Field extension is elegant because all the code responsible for modifying a single field type can be put in just one resolve function. In a way, it reminds me of React hook -- a messy logic implemented in one or two lifecycles can now live in a single reusable function.
Still, there's one more thing to do: The base path in my resolve function is hard-coded into the field extension. To make this snippet truly useful, I can make a plugin with this path configurable note3 in gatsby-config.js.
So that's what I've made: gatsby-schema-field-absolute-path
. Have a look!
Other field extensions you may find useful
- Converting markdown string to HTML. One of the examples in the Gatsby docs link does this, but I haven't seen it as a plugin.
- Specifying a default value for a nullable field.
- Converting a remote image to a local node for sharp processing with cache and everything
Tweet at me if you have other ideas.
That's all. Thank you for reading!
-
Thanks avianey on Stackoverflow link for pointing this out, I didn't know
↩gatsby-remark-relative-images
does this. If you're interested, I also wrote a remark plugin to handle any paths in markdown content here:gatsby-remark-images-anywhere.
-
↩@link
and@fileByRelativePath
is very close to our custom field extension here, but we need to be able to use an absolute path. If there were a way to compose field extension, that'd be so neat, i.e., make the absolute path and then pass it to@link(by: absolutePath).
-
↩gatsby-source-filesystem
has to know about our file.
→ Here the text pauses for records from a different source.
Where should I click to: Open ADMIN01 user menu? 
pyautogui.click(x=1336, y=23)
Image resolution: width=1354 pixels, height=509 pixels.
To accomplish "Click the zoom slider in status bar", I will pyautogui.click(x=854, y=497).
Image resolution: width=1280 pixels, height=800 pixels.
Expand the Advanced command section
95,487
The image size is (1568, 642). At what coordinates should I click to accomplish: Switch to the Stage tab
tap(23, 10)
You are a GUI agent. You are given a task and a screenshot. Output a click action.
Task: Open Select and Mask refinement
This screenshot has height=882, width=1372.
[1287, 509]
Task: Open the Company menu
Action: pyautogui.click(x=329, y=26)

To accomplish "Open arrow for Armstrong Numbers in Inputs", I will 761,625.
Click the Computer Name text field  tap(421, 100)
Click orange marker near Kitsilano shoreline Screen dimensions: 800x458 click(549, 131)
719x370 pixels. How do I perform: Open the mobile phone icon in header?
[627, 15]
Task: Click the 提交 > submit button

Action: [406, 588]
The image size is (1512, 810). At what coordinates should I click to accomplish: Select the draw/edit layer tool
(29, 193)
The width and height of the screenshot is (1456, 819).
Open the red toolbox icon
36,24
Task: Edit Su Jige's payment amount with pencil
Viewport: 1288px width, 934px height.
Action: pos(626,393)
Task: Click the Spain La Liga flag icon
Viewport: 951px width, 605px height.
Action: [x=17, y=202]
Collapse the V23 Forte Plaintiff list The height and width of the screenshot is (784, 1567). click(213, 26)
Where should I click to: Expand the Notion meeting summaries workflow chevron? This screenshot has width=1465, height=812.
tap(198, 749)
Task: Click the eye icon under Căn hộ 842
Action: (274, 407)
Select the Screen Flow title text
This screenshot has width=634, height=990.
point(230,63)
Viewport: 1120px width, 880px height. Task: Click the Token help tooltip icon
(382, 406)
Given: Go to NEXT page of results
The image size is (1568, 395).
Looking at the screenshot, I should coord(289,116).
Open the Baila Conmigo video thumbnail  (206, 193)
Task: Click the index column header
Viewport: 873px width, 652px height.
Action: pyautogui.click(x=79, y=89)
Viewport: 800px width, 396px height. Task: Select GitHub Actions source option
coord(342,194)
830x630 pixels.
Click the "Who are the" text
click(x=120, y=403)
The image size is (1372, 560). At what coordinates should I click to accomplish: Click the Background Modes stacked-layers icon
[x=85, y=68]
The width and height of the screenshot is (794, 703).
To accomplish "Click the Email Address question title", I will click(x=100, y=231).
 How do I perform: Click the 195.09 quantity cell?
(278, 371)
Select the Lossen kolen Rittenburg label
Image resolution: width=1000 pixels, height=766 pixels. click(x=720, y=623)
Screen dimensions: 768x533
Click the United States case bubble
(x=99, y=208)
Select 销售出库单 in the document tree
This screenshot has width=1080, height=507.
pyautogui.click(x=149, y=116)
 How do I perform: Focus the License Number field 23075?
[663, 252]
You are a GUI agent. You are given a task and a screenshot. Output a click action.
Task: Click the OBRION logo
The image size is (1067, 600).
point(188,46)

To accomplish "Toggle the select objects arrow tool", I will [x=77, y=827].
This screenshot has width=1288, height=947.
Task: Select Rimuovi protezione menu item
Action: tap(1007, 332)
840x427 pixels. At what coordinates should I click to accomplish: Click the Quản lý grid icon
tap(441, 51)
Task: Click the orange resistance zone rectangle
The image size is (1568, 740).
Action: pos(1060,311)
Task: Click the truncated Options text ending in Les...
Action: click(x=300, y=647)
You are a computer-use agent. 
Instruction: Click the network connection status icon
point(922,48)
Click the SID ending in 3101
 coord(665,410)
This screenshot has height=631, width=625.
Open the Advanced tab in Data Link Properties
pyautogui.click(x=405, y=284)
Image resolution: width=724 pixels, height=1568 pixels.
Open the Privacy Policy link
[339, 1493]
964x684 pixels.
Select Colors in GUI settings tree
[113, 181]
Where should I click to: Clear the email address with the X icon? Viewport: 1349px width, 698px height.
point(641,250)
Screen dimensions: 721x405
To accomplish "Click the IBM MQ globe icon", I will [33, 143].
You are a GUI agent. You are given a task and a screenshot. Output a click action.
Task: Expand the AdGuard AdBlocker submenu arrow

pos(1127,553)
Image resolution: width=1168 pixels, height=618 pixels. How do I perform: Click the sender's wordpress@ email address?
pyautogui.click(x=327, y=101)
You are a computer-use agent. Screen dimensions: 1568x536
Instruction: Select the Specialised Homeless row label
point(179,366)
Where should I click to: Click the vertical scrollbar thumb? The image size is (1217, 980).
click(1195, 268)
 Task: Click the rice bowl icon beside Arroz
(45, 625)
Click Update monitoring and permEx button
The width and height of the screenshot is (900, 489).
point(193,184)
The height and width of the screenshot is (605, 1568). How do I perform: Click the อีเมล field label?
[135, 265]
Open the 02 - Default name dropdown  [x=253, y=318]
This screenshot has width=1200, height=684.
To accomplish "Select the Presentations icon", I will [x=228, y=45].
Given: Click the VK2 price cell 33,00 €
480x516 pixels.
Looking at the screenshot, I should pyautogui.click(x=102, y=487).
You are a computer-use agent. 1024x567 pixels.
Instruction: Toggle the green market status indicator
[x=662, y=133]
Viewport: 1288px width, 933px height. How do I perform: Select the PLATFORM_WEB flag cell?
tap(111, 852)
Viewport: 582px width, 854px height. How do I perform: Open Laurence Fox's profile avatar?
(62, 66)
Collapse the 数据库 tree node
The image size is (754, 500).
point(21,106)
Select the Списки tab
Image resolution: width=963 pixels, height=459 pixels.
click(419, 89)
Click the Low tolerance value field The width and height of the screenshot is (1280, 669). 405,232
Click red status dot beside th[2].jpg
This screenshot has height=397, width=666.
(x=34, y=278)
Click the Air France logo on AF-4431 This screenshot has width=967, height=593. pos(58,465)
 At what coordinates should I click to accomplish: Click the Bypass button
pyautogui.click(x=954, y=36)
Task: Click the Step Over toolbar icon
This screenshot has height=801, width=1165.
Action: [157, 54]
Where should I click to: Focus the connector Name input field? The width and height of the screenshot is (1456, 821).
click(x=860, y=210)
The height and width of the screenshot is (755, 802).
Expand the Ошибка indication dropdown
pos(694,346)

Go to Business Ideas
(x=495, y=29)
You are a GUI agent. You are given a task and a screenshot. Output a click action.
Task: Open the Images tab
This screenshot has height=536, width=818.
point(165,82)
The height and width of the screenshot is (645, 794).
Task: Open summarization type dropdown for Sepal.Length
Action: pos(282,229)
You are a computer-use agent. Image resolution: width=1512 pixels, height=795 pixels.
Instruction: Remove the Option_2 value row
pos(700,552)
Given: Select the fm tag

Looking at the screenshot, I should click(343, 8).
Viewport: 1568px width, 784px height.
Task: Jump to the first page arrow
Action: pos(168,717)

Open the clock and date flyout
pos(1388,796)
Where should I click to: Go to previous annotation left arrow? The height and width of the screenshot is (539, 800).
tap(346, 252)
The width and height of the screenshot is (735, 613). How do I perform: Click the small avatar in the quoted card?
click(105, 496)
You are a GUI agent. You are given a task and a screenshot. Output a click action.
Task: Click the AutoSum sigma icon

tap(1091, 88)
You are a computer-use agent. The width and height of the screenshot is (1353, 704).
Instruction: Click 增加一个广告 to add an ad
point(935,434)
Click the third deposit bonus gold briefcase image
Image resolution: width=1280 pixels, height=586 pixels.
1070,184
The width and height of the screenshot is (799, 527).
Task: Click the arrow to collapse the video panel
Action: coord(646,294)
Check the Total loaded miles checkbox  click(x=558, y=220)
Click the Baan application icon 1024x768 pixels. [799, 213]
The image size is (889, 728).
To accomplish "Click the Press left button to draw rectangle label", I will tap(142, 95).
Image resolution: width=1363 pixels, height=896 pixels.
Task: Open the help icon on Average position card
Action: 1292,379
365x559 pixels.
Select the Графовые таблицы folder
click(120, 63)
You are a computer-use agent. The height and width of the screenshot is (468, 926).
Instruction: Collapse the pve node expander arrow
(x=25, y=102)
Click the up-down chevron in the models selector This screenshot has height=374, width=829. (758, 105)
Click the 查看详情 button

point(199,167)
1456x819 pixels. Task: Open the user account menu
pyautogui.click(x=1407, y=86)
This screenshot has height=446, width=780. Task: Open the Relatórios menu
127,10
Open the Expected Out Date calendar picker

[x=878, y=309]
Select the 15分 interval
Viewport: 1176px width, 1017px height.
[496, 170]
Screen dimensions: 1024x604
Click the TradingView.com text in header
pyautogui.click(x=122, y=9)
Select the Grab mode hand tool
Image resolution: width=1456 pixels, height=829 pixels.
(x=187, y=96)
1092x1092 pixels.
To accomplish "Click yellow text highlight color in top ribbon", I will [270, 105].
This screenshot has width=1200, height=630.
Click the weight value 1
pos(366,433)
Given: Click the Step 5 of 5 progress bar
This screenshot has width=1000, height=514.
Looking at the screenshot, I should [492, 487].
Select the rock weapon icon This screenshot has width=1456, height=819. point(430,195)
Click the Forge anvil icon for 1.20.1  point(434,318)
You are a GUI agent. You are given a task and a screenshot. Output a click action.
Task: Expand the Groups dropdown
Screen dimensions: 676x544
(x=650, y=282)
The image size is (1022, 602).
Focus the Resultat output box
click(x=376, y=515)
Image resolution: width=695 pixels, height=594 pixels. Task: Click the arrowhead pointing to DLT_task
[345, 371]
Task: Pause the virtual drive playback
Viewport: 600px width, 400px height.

Add a new instance of it in the plugin list ingatsby-config
and point it to the target directory. -
Half-way through writing this post, I realized I could have just exported a generic extension
@fileByAbsolutePath
that accept path as an argument, i.e.type Frontmatter @infer { featureImage: File @fileByAbsolutePath(path: "src/data") }
10x simpler! The package has been updated to use this pattern.